▶ _DATA_
BEGIN
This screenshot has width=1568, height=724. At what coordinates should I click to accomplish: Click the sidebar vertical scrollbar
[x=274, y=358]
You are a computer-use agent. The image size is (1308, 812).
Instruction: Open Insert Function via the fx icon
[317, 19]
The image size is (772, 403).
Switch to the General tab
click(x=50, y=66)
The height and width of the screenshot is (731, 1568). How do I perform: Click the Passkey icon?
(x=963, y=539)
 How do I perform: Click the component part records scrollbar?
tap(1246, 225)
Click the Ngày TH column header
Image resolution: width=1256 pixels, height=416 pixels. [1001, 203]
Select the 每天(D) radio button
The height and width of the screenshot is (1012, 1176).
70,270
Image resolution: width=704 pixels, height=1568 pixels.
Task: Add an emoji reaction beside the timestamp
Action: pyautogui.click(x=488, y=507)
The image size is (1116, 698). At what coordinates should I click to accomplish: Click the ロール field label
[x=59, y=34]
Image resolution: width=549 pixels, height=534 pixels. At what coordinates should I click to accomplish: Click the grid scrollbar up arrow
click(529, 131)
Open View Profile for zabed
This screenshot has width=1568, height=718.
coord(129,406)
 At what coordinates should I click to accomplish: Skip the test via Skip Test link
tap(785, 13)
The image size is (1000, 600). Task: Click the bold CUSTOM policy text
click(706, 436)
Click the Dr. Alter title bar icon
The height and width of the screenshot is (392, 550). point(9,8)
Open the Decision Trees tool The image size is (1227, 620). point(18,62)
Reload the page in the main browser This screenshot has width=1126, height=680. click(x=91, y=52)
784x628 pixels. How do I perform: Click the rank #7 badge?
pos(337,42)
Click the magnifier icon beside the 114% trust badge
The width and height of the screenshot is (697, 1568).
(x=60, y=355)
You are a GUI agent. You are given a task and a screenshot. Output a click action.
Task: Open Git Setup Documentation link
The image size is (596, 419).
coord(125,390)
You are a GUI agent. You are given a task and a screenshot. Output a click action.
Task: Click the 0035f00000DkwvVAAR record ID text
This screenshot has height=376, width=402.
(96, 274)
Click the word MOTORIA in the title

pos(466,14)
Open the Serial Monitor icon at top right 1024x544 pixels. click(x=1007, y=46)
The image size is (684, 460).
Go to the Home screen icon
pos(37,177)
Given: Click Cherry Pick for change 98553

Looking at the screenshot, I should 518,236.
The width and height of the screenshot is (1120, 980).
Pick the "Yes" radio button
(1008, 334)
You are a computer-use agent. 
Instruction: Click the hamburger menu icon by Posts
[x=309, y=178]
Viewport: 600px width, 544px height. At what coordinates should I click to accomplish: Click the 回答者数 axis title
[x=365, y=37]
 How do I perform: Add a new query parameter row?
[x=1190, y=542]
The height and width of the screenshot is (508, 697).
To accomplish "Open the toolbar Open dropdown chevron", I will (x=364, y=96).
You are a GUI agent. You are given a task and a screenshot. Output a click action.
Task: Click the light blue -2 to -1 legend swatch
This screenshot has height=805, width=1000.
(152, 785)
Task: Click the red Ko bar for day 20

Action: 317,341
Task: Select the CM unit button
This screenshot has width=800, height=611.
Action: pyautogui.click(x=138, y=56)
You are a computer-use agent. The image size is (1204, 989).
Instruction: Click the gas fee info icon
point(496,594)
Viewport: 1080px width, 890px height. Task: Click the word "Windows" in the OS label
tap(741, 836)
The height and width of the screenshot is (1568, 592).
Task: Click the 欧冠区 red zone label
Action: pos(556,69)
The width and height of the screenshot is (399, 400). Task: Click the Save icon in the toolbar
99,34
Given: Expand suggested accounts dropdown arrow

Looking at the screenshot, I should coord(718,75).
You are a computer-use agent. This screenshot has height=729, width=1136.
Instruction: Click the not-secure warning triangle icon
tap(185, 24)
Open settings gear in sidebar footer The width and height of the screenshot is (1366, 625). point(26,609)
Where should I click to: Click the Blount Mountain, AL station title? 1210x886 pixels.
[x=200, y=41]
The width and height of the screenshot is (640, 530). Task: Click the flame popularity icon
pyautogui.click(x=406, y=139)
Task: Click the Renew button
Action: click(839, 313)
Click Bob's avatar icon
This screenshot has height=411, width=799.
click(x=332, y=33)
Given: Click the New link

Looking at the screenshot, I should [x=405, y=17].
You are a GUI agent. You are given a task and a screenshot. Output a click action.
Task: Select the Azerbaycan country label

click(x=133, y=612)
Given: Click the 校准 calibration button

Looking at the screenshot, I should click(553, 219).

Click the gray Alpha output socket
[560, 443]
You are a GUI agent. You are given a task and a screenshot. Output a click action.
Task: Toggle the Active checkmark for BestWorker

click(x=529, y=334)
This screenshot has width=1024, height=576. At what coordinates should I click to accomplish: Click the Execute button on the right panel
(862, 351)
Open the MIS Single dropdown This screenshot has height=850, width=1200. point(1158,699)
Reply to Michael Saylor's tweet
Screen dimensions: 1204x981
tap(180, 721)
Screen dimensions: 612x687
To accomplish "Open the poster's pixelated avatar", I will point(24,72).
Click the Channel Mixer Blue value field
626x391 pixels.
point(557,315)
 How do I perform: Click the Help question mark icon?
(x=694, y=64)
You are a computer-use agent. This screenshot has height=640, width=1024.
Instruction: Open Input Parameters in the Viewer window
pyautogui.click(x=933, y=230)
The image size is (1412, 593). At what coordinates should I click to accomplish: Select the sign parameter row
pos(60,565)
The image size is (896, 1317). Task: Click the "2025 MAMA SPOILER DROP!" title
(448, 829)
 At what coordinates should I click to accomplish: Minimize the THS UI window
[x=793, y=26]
END
▶ _HOW TO COMPLETE THIS TASK_
All lines above holding the word "computer" make up the answer; copy each one.

▶ _RESULT_
You are a computer-use agent. The image size is (1308, 812).
You are a computer-use agent. 
You are a computer-use agent. The image size is (1204, 989).
You are a computer-use agent. This screenshot has height=729, width=1136.
You are a computer-use agent. This screenshot has height=640, width=1024.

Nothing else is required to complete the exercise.